--- WHAT IS NEEDED ---
Tally up the lines below that include the word "will". Answer with the number alone.

[Stored items]
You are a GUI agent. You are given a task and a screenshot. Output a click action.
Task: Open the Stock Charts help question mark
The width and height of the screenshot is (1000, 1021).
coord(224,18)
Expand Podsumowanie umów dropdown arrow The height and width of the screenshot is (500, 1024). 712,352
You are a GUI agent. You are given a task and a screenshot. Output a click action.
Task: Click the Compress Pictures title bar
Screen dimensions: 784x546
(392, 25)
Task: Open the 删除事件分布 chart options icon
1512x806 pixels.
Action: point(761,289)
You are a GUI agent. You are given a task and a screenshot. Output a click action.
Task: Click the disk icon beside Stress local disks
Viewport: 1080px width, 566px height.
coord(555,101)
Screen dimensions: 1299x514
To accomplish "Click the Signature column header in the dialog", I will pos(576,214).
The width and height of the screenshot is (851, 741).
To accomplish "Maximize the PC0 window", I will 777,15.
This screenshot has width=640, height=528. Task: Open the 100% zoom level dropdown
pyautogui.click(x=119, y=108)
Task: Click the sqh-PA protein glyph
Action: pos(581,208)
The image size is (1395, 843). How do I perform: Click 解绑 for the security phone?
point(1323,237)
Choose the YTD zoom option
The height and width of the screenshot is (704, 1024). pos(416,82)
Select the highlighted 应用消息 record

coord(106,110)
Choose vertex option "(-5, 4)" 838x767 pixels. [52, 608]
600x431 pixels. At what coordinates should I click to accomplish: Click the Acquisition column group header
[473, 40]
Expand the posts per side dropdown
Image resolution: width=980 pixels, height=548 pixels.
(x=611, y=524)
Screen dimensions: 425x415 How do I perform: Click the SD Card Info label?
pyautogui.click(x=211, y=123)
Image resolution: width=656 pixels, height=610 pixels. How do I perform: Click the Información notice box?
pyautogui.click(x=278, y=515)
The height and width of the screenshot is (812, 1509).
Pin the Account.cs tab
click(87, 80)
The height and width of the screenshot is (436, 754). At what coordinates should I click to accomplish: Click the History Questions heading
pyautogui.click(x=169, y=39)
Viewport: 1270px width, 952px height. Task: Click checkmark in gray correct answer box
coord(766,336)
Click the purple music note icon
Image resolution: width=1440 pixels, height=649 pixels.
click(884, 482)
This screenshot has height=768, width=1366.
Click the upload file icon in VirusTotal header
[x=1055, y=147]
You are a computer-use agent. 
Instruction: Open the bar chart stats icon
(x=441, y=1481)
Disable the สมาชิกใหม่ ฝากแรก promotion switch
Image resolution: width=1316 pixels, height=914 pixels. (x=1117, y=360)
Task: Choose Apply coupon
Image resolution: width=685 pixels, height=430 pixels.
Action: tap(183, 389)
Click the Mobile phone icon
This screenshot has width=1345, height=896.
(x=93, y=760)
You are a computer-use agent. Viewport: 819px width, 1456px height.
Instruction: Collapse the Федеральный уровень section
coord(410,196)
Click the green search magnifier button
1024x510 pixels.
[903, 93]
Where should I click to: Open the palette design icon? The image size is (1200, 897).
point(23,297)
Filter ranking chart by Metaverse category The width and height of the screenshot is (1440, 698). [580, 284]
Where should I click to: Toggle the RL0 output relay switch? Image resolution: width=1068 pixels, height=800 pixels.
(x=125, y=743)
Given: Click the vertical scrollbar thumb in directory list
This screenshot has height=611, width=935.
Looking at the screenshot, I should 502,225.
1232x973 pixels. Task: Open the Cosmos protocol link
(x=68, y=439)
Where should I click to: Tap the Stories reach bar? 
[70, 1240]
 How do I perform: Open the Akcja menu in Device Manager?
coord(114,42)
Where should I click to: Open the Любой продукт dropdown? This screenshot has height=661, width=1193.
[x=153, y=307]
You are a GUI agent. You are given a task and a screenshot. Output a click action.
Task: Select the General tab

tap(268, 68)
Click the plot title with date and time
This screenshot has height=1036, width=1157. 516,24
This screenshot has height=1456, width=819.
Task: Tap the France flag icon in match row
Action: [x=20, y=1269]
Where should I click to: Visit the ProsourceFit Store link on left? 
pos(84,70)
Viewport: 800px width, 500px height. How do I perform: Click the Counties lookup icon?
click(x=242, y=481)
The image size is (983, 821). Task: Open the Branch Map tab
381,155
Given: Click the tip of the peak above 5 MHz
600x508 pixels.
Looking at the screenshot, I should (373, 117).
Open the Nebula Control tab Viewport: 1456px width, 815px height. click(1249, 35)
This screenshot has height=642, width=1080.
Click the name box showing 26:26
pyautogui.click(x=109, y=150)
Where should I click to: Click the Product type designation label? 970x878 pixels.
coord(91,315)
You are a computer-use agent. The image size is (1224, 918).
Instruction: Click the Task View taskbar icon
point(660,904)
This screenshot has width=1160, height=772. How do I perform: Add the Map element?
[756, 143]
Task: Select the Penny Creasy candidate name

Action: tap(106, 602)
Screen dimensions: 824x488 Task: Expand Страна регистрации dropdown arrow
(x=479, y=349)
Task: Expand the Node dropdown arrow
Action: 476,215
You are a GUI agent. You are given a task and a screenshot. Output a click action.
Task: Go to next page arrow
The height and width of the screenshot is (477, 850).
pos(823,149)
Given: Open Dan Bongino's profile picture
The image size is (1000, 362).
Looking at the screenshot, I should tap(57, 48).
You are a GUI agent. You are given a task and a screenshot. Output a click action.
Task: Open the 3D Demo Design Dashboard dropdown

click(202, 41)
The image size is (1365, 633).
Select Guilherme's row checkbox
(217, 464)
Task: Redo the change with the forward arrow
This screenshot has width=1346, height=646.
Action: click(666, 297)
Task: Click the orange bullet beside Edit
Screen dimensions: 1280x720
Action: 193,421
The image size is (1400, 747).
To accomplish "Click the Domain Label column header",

--- TASK RESULT ---
2